[Start of TEXT PASSAGE]

Full disclosure: this festival is organized by the author.
The 6th annual FIVARS Festival of International Virtual & Augmented Reality Stories
In a time when attention deficit runs high and news and marketing bombard us from all sides, immersive stories have a singular ability to envelop the viewer and transmit context and culture that is so often missed. I firmly believe in nurturing the evolution of this medium, which has enormous transformative power and untapped potential.
Since we created the FIVARS festival in 2015, we have pushed our small and intrepid team to its limits to maintain the highest standards while pushing the outer limits of what a 21st-century festival can be. We have always been as focused on new approaches to user experience as we have been uncompromising in our search for the finest new content creators from around the globe.
In June of 2020, we rapidly iterated and launched a true spatialized conference in the web browser, studying, learning and building upon the very latest techniques, code, design principles and ideas for what socially distanced conferencing can become. Almost immediately following, we had to bring together six years of experience and input to do the same for our beloved, public-facing immersive stories festival.
As always, FIVARS 2020 is an experiment. Building on extremely powerful, highly customized open-source code, powered by a grant from Amazon Web Services, we have designed a truly independent, spatialized, accessibility-minded platform for the exhibition of instant-on 4K, spherical video with ambisonic or 5.1 audio that runs in your browser with no buffering time, proprietary software or downloads required.
Check out this video that explains how this online virtual theater for immersive content works and some of its features:
This year we feature works from over a dozen countries, including some we have not seen represented until now: Lebanon, Qatar, Brazil. We have original theater from Austria, folkloric festivals from Spain, and heart-warming documentaries from Puerto Rico, the American Midwest, Australia, and Canada. We have Incredible animation and oddities for those who seek the outre and bizarre. We even have the world premiere of a new music video from two-time Grammy award nominee Steve Roach, whose beautiful ambient records I have been listening to for the past 25 years. The video features groundbreaking visual effects by Audri Phillips of Robot Prayers.
Here are a few more selections:
Inside Lieutenant Gustl
Based on a play by Arthur Schnitzler and being one of the first virtual theatre experiences, “Inside Lieutenant Gustl” immerses the viewer in the mental headspace of a young Austrian officer from 1900 grappling with an existential crisis.
Missing Pictures: Birds of Prey
Hard times, bad luck, tight spots, mishaps, quarrels, setbacks, hiccups, destiny…some films, it seems, become recipes for misfortune, never to see the light of day.

[End of TEXT PASSAGE]

(TASKS AND EXERCISES)
1 - In the FIVARS text, what year was the festival created?
2 - Reproduce the passage of the FIVARS text that opens with the words containing "Check out this" and closes with "of Robot Prayers.".

[Start of DATASET SECTION]

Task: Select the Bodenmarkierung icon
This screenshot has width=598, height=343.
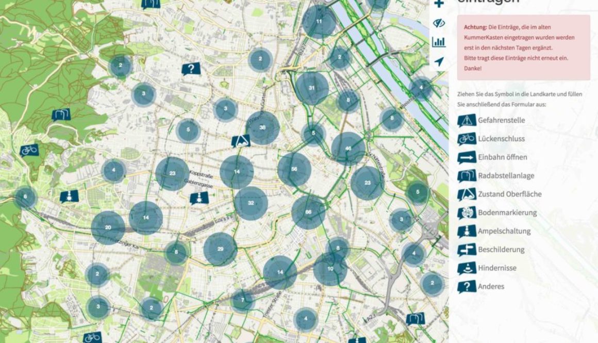Action: 467,213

[End of DATASET SECTION]

(ANSWERS TO THE EXERCISE)
1 - 2015

2 -
Check out this video that explains how this online virtual theater for immersive content works and some of its features:
This year we feature works from over a dozen countries, including some we have not seen represented until now: Lebanon, Qatar, Brazil. We have original theater from Austria, folkloric festivals from Spain, and heart-warming documentaries from Puerto Rico, the American Midwest, Australia, and Canada. We have Incredible animation and oddities for those who seek the outre and bizarre. We even have the world premiere of a new music video from two-time Grammy award nominee Steve Roach, whose beautiful ambient records I have been listening to for the past 25 years. The video features groundbreaking visual effects by Audri Phillips of Robot Prayers.